WORK ORDER: Using the records below, find every line that includes "computer" and copy it.

THE INPUT:
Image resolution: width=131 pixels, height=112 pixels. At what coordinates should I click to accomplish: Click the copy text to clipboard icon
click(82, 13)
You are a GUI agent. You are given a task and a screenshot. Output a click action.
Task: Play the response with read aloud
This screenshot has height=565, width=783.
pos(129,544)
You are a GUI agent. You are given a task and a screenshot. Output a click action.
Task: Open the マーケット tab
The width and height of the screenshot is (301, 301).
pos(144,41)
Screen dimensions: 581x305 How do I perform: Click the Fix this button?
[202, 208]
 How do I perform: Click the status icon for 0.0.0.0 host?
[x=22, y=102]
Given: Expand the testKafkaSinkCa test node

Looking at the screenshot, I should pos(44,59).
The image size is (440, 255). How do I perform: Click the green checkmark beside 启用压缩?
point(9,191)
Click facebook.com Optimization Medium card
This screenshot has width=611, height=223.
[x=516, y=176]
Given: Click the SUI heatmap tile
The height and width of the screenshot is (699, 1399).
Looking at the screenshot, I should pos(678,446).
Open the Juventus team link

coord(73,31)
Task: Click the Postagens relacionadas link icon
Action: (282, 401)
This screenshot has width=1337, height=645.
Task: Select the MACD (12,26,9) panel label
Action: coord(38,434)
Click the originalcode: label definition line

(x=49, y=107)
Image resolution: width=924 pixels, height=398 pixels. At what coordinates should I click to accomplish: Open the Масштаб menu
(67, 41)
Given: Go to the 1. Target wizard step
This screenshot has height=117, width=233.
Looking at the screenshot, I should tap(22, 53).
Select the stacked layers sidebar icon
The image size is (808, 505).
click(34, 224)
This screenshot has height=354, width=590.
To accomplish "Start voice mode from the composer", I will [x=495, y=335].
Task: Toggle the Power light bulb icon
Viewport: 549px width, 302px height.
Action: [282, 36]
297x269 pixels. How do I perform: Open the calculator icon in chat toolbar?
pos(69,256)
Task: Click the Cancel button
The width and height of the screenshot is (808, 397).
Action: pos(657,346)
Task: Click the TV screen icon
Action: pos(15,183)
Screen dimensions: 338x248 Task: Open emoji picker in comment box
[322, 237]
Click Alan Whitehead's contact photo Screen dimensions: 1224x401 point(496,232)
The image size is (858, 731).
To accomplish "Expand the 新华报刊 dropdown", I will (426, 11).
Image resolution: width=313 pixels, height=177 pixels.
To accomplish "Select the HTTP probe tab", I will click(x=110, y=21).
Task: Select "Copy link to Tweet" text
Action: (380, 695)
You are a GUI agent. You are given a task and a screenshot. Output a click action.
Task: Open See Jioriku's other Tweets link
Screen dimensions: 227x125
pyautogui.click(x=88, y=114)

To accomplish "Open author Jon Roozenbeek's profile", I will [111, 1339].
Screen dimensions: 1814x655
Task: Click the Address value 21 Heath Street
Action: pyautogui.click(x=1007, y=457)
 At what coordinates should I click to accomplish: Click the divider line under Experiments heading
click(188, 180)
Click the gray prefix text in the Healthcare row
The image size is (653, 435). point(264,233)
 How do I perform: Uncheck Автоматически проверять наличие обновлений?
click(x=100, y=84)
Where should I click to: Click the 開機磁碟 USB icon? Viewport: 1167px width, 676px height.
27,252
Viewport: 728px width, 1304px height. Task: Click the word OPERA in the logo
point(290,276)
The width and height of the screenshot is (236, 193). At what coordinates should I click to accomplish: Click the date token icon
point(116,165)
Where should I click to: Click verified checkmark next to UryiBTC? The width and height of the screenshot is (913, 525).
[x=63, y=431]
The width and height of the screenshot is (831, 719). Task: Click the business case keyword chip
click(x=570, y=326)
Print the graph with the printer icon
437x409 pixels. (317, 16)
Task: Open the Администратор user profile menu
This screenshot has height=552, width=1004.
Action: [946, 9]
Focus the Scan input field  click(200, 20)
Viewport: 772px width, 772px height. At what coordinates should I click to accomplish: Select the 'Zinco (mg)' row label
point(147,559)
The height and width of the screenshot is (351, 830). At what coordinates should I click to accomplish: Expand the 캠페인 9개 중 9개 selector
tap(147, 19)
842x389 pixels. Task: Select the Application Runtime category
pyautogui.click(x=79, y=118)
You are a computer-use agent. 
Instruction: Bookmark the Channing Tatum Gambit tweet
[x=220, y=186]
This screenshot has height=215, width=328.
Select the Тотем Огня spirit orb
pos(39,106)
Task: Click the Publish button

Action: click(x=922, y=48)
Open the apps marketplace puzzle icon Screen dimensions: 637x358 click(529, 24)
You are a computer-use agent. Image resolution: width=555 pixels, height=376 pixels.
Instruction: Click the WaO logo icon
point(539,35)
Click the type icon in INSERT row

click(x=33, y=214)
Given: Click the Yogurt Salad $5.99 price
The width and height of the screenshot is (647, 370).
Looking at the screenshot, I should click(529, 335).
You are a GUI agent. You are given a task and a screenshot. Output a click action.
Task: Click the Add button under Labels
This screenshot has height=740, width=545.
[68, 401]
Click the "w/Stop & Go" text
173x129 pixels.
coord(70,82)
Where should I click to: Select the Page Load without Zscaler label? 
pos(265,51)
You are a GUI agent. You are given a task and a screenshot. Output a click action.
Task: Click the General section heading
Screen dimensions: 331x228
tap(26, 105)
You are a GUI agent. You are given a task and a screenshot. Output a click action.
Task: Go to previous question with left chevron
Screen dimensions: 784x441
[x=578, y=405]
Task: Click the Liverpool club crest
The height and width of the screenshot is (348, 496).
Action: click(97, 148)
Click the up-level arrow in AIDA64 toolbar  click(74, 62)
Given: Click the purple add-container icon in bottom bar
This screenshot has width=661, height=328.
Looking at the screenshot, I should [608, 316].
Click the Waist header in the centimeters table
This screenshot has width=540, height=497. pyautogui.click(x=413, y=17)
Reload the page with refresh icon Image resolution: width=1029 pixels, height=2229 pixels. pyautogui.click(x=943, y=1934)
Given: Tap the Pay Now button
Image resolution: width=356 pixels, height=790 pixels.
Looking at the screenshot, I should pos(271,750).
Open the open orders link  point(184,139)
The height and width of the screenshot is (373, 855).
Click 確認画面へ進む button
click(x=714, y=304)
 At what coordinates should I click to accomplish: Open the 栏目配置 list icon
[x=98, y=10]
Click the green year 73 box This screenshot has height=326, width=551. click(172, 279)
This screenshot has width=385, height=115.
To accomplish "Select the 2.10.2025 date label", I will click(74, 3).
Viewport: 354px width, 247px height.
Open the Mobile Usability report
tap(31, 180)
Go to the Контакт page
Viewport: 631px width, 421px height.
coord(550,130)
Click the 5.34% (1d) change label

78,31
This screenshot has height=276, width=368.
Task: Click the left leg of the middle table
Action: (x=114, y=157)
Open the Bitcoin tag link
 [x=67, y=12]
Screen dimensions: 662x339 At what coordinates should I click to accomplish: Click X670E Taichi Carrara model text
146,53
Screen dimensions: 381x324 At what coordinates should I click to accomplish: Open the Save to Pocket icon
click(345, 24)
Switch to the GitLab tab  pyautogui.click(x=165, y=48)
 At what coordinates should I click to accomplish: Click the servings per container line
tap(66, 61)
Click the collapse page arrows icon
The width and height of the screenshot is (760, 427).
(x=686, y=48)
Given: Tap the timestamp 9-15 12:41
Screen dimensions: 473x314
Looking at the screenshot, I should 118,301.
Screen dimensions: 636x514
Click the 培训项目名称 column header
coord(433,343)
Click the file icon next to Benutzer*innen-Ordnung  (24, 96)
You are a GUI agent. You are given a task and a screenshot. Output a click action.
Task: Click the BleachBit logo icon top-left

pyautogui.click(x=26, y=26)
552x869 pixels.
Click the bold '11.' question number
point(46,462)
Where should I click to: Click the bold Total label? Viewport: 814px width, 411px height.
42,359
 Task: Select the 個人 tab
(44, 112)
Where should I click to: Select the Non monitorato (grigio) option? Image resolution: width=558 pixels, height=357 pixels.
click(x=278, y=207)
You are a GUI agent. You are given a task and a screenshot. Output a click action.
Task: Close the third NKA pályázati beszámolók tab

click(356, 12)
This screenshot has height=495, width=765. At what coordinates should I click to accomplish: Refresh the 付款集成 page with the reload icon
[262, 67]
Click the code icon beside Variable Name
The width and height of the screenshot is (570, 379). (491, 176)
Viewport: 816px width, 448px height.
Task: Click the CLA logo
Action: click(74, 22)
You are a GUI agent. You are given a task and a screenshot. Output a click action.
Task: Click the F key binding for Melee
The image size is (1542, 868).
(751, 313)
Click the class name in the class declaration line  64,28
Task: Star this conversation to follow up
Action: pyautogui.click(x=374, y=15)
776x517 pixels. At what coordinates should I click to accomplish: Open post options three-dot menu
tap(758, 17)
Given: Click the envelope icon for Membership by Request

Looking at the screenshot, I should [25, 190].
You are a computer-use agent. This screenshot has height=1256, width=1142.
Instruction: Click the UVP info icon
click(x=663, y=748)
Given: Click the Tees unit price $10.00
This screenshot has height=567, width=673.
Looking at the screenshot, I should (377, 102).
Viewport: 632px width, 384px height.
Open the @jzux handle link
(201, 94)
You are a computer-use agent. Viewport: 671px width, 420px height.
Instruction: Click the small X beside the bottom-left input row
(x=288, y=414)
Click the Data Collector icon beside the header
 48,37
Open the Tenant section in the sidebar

TASK SOLUTION:
You are a computer-use agent. 
You are a computer-use agent. Image resolution: width=555 pixels, height=376 pixels.
You are a computer-use agent. This screenshot has height=1256, width=1142.
You are a computer-use agent. Viewport: 671px width, 420px height.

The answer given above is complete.